The illustrated Walt Whitman and way behind on the catching up

It's been a few months since I have posted any updates on here,
but it's because I was so busy
doing lots of things that were worthy of updates!

So even if nobody reads these anymore, I am committed to bringing this blog back up to date over the next few weeks. I have lots of posts I want to make and I refuse to cave in and admit that short little soundbytes on Twitter and Facebook are all that matters, nowadays.

My only excuse is that my book was released 3 moths ago and I have been caught up in the whirlwind that I was happy to be carried away by. I've been lucky that it has received a modest amount of attention and incredibly grateful for examples like these:

Devil's Advocate: Orion's 'The Existentialist Cookbook' merges humor and beauty

Then one of ASU's Cronkite School journalist students came along to one of my readings and wrote this article for The Downtown Devil

But here's one of the things I've been meaning to post about:

I recently tagged along with one of my poet friends Jia Oak Baker, to a presentation at the Phoenix Art Museum (in partnership with the University of Arizona Poetry Center) by Allen Crawford who discussed his new book Whitman Illuminated: Song of Myself.

From the Tin House Books description "Crawford has turned the original sixty-page poem from Whitman’s 1855 edition into a sprawling 234-page work of art. The handwritten text and illustrations intermingle in a way that’s both surprising and wholly in tune with the spirit of the poem—they’re exuberant, rough, and wild."

 Jia and I were both lucky and excited to win cool limited edition tote bags printed with the above image.

Allen Crawford was engaging and informative and his work is beautiful. 

Tuesday, August 26, 2014

Crashing the NewTimes' list of 100 Phoenix Creatives (and Goodreads, too)

"I make art because I want to document the ideas and experiences that I am too
socially inept to tell you about in person."

--from my recent Q & A with the Phoenix New Times after being included in their annual list of 100 Phoenix Creatives. Read the rest at the Jackalope Ranch blog:

I'm currently putting together an official local book launch event with live painting and music for Saturday September 6th. I'll post more about it as details and special guests become clear.

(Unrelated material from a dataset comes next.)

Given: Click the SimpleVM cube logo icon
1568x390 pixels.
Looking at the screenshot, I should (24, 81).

In the meantime, I'm excited to have The Existentialist Cookbook finally show up on Goodreads.
I will probably do a book giveaway over there, sooner or later. Here is that link, in case you'd like to add it to your virtual shelves:

If you're looking for a bargain, Small Press Distribution has an offer for 40% off my book (or any of their other titles), through this August "shelfie" promo. Here are the specifics:

If you're camera-shy, you can even stay out of the pic. Here is the photo I am going to use:

Monday, August 18, 2014

Three (now, four) Poems from my co-host Bill Campana's new book "Said Beauty To The Blues"

So all of your friends bought the latest Mary Oliver or James Franco books because that's what's always in stock on the Barnes & Noble shelves...but you'd like something under the mainstream radar. Something outside the curriculum that can be your secret.

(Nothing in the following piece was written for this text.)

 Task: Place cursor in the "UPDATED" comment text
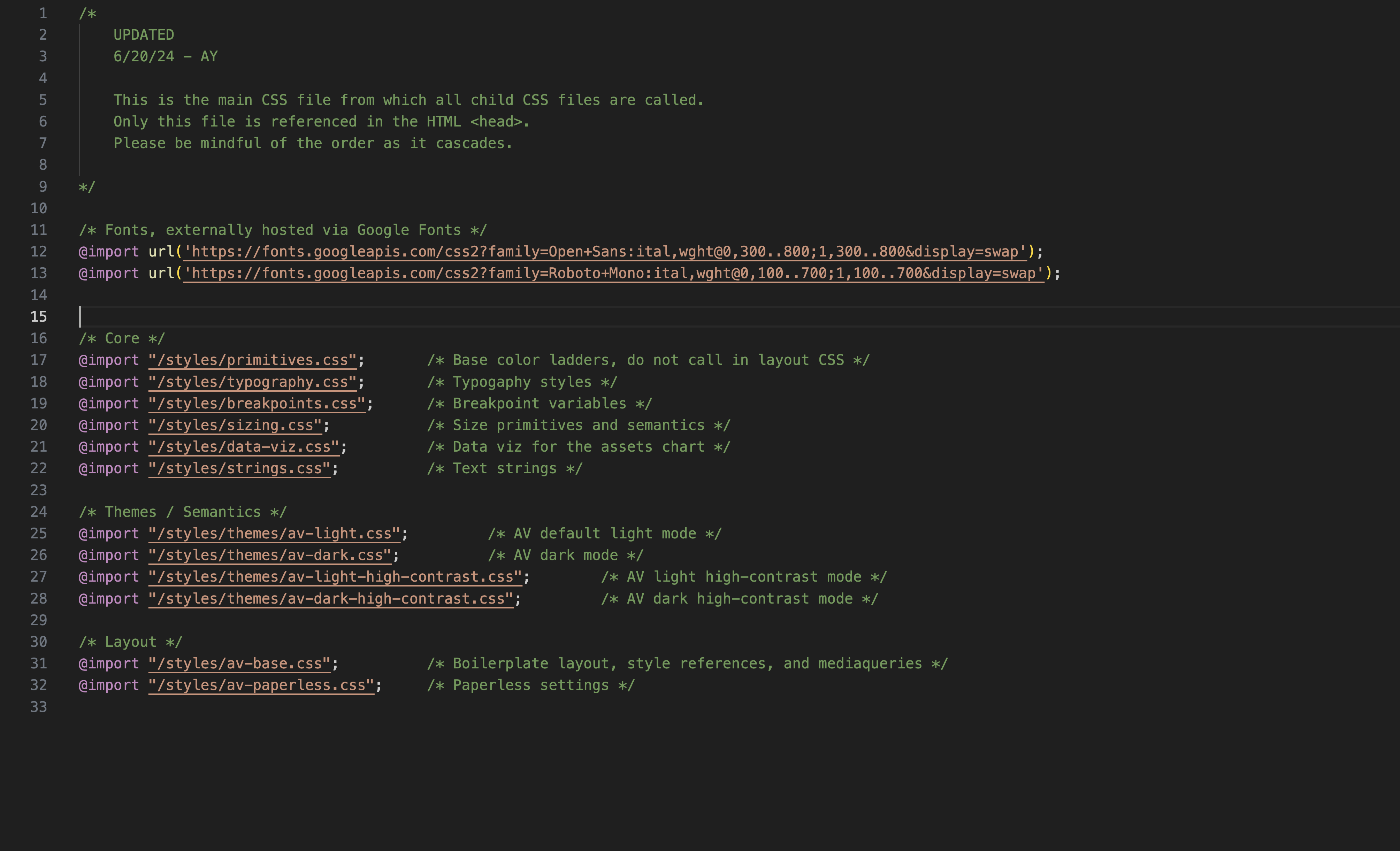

One of my co-hosts for the Caffeine Corridor Poetry Series Bill Campana will be having an unofficial and unauthorized book launch reading Wednesday night at Glendale Community College, so I asked his permission to post a few sample poems from his book to give people a glimpse into the peculiar way he sees the world.

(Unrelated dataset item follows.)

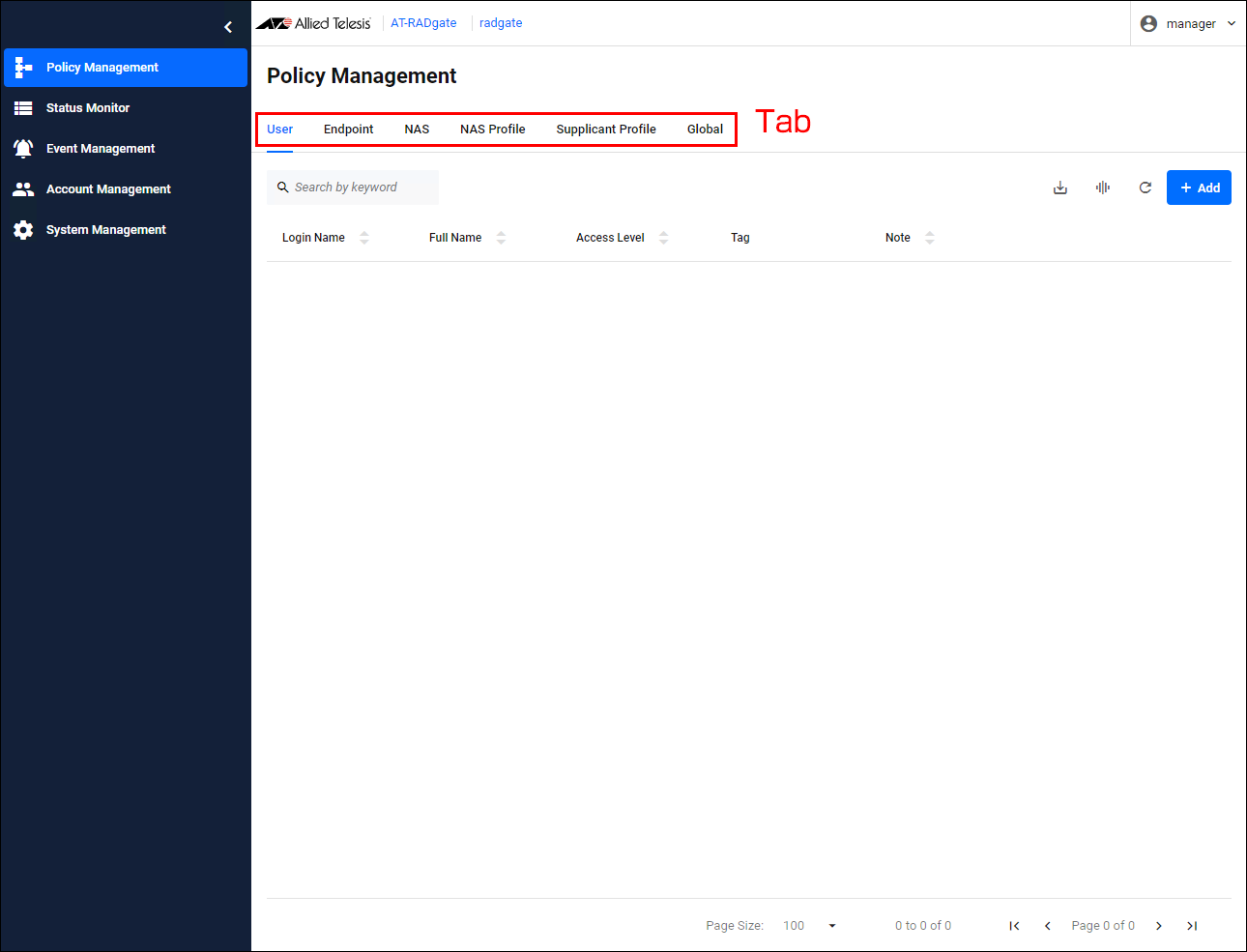Go to the next page
1247x952 pixels.
[x=1158, y=926]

folk poem #2 / joint custody

every saturday morning
a man who looks like he might someday
drown his four-year old son
in one of the nearby irrigation canals
comes into the coffee shop
with a four-year old boy
who looks like he is ready
to begin swimming lessons

light and darkness but mostly darkness and then light again

one hand holds a gun to my head
the other fills out the self addressed stamped envelope
and the suicide forms

when i die the birds will sing
the same songs they sing now
not one note bluer

if i were a blind man i would stir
the cocktail with a white cane swizzle stick
wander into a wine flavored blizzard

flashes of light on the rims of my eyes
count darkness as one
sleep walk into the void

hold a gun to the hand that holds the pen
write until the entire page is black
edit until the entire page is white

bon voyage

only a diehard hypochondriac
would trade in his car
for a used ambulance

then while suffering
the most debilitating case
of buyer's remorse

blame the chip
in the windshield
on a kidney stone


at the library
looking at a book
about the sun

a man walks by
carrying a book
about the moon

the librarian

But his poems have to be heard to be believed,
so if you're in the neighborhood on Wednesday Sept. 20th
come to the Free Association Open Mic Poetry Series
at Glendale Community College
with special featured readers Bill Campana & Sara Dobie Bauer

Glendale Community College (in Student Union room 104)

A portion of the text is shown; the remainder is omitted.